CSPC, the largest Hong Kong-listed specialty drug maker by market value, is rated a buy or equivalent by 33 of 36 analysts tracked by Bloomberg. They’re encouraged by growth opportunities in China’s drug market, the defensive nature of the sector and management’s confidence sales targets for major products will be met. They also see limited impact for now from reforms aimed at tighter supervision and price controls.
- Analysts said CSPC’s management is confident about sales and that any impact from the government’s centralized procurement plan would be limited for now.
- “For centralized procurement, management believes the current pilot scheme still has many loopholes and uncertainties in its actual implementation,” Jefferies Hong Kong Ltd. analysts Cyrus Ng and Lois Zhou wrote in a note.

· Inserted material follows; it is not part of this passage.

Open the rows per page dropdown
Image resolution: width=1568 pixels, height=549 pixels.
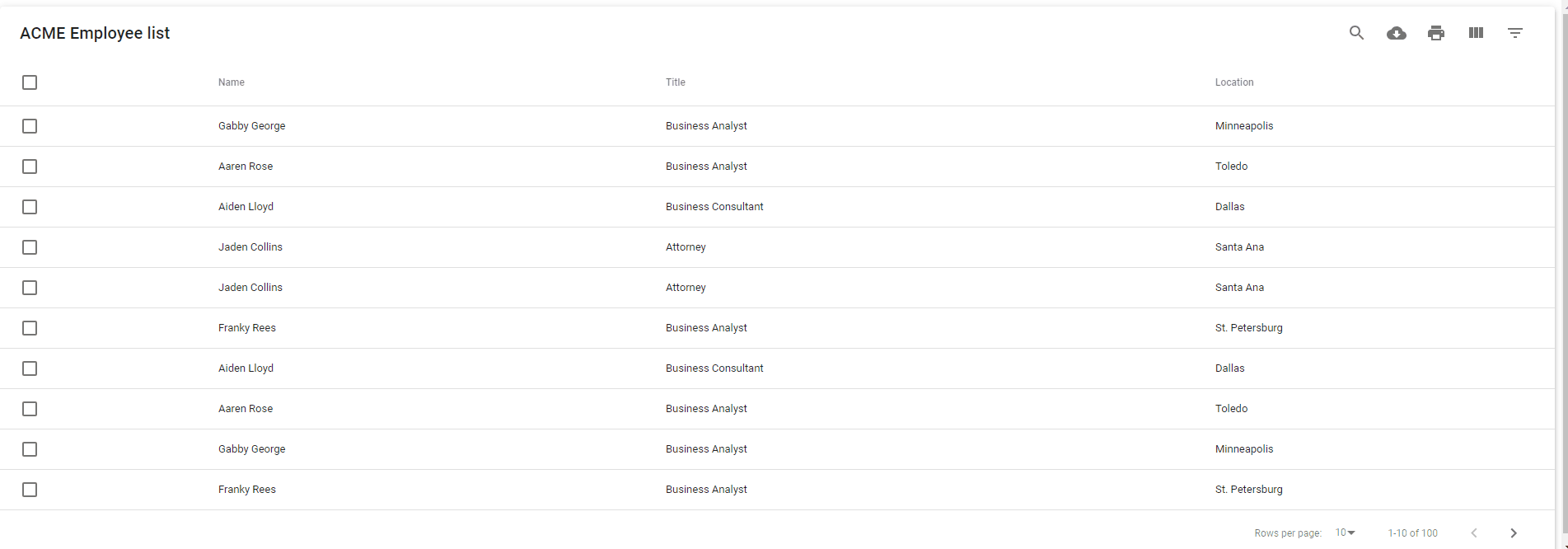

- Sales are strong for main drugs including NBP, Oulaining and Xuanning.
- CSPC’s net income for the first nine months of 2018 was HK$2.73 billion ($350 million).

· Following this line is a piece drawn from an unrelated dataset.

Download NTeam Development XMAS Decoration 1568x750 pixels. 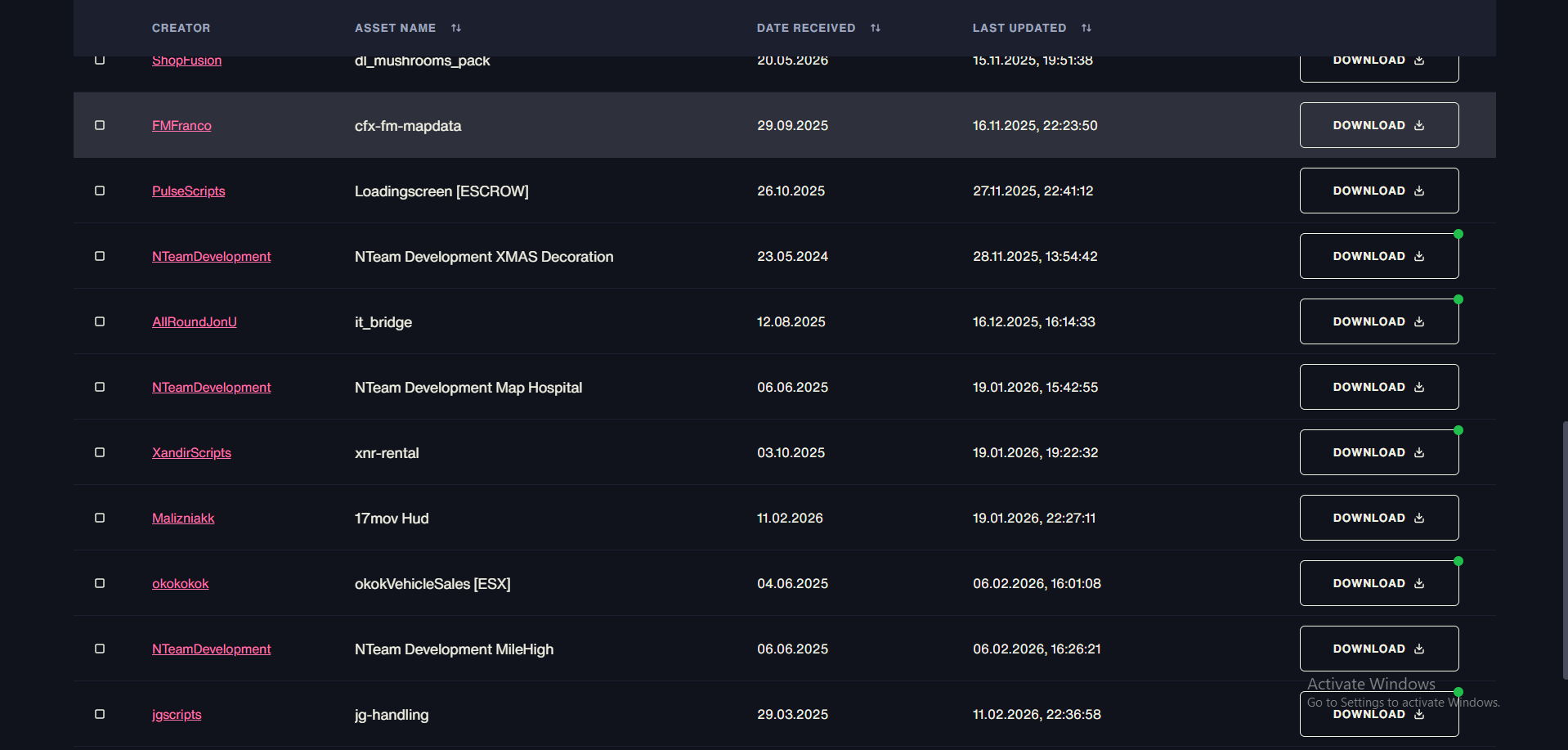1379,256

- The average 12-month price target of analysts implies 40 percent upside.
- CSPC slid 5.3 percent Tuesday, the day’s worst performer on the Hang Seng Index.
- CSPC is at its lowest since Oct. 30, falling 14 percent over the past week, and down 38 percent from a record high on May 28. It has still managed to eke out a 2.7 percent gain this year. The Hang Seng Index is down 14 percent.
- MSCI China Health Care subgauge dropped 3.2 percent Tuesday, lagging all other sectors on the index.
- CSPC trades at 22 times 12-month forward earnings compared with a sector average of 18 times.
- Chinese investors sold HK$45 million of CSPC shares via the Shanghai stock connect on Monday, Bloomberg calculations based on turnover show, making it one of the most sold Hong Kong stocks via the southbound link.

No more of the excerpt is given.